Es una fantasía creer que Honduras va a ser pionera en crear un nuevo sistema nunca antes visto, cuando ni siquiera hay alternativas viables en los países desarrollados. Pero se puede mejorar, se puede humanizar. El asunto es cómo hacerlo, porque si analizamos la dinámica social imperante nos damos cuenta de que todo se reduce a seguir la tendencia de la sociedad de consumo. Queremos tener la mayor cantidad de pisto para comprar la mayor cantidad de cosas. No somos conscientes de que con este proceder nos convertimos en las piezas de un gran tablero de ajedrez que pelean, sin reflexionar, por un sistema que nos inunda de mercancías, que cosifica a los trabajadores, que concentra la riqueza en un polo de la sociedad y la pobreza en el otro, y que mantiene la tiranía del dinero, convertido casi en un dios que concede los mayores privilegios a sus más afanados acólitos.
Se trabaja para consumir y se consume, según la lógica, para ser feliz, porque la vida solo es una y hay que vivirla de la mejor manera posible. Esta concepción consumista de la existencia, que pone en el centro de todo la obtención de dinero, nos convierte en seres aislados en medio de la muchedumbre también aislada, e impide la unión en pos de metas comunes como la búsqueda de una verdadera democracia, la prevalencia de la justicia, el respeto a las leyes y los derechos humanos.
Si seguimos así, fragmentados, cada uno por su lado, llevando agua solo a su propio molino, este país sin duda no va a tener solución, va a hundirse definitivamente, como indicaría cualquier pronóstico realista. ¿Vale la pena seguir creyendo en una patria mejor cuando a un buen porcentaje de la población poco o nada le importa el bienestar de los demás? ¿Hasta qué punto es factible un cambio de actitud, una conversión hacia la otredad, al respeto de los derechos de los demás como los propios?

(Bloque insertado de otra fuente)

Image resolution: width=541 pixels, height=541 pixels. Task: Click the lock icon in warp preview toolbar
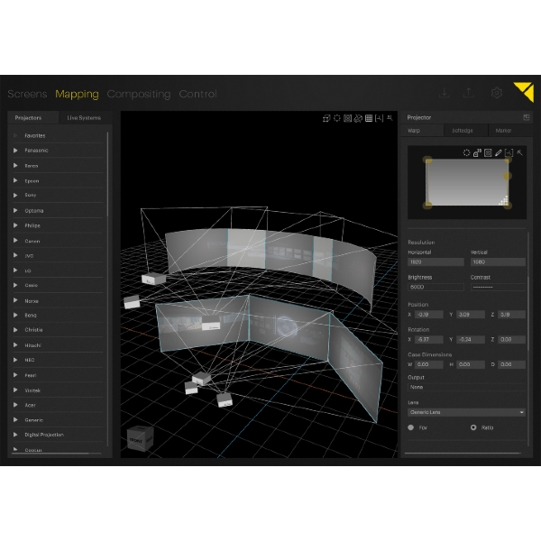click(x=477, y=153)
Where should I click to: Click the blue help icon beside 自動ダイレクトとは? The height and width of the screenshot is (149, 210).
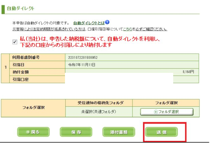(x=107, y=22)
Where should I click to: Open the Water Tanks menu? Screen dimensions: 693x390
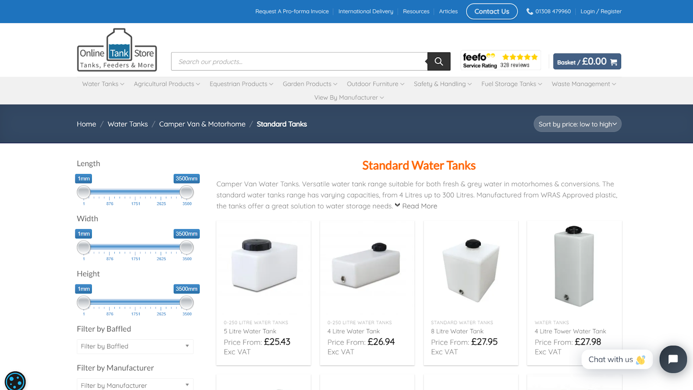103,84
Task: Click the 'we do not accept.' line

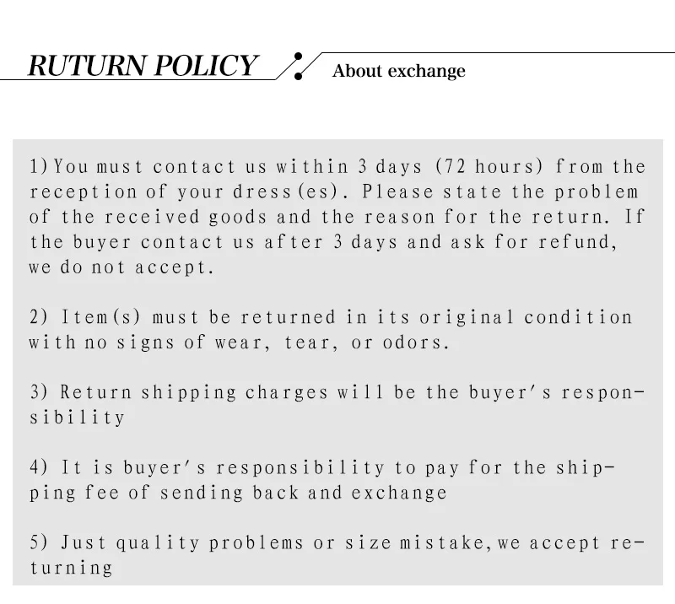Action: pyautogui.click(x=122, y=267)
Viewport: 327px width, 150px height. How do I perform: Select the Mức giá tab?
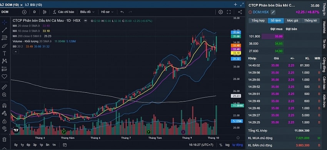pos(292,20)
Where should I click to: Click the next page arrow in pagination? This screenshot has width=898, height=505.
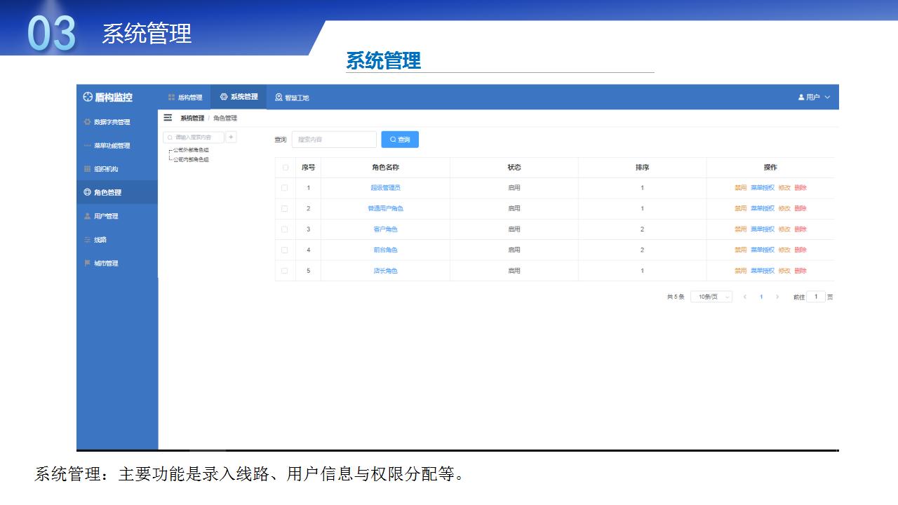click(777, 297)
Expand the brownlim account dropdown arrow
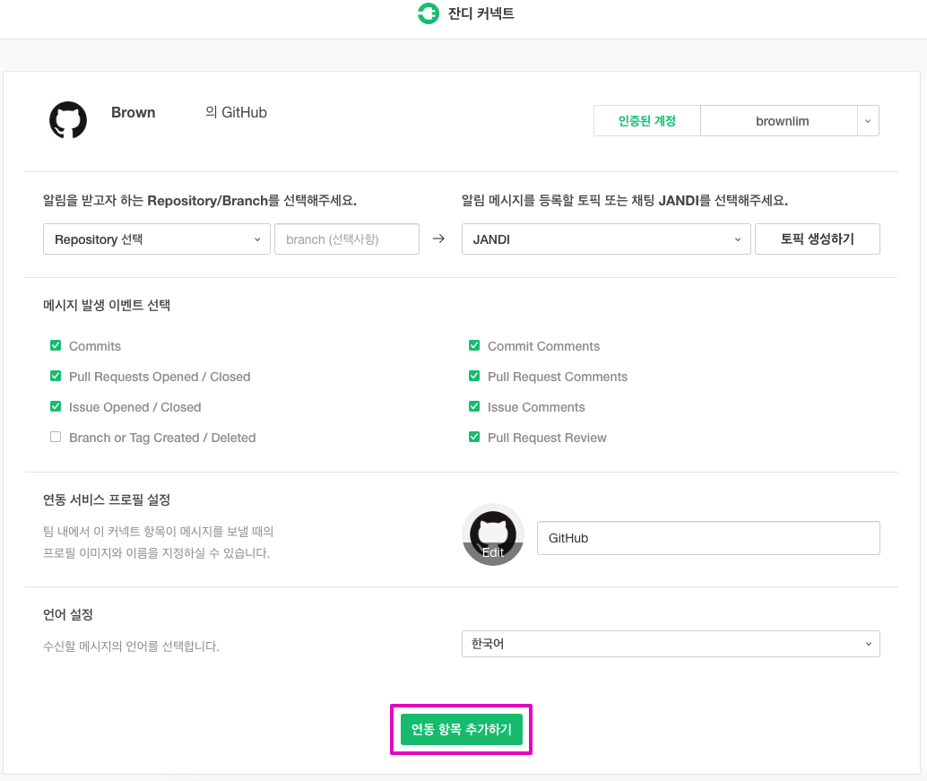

«La dictadura de hoy es económica», dijo el escritor portugués José Saramago. Cuánta razón tenía. Y en este país, neocolonia de Estados Unidos, el gran capital, el crimen organizado y cualquier individuo con suficiente plata para hacer lo que quiera, van a seguir siendo los beneficiarios del estado actual de las cosas. Hay que oponernos. Es bien sabido que el ser humano es fuente de inspiración y decepción, de alegría y sufrimiento, de prodigios y horrores, y este caso concreto no es una excepción. Unos nos llenan de admiración a los más humanistas por su entrega y abnegación con las luchas populares y en la creencia en un país mejor; pero otros nos infunden lo contrario. No quiero tener un tono excesivamente moralista, porque no es mi intención, no me queda bien, pero quiero resaltar que nosotros somos la última esperanza. Seamos el cambio que queremos ver.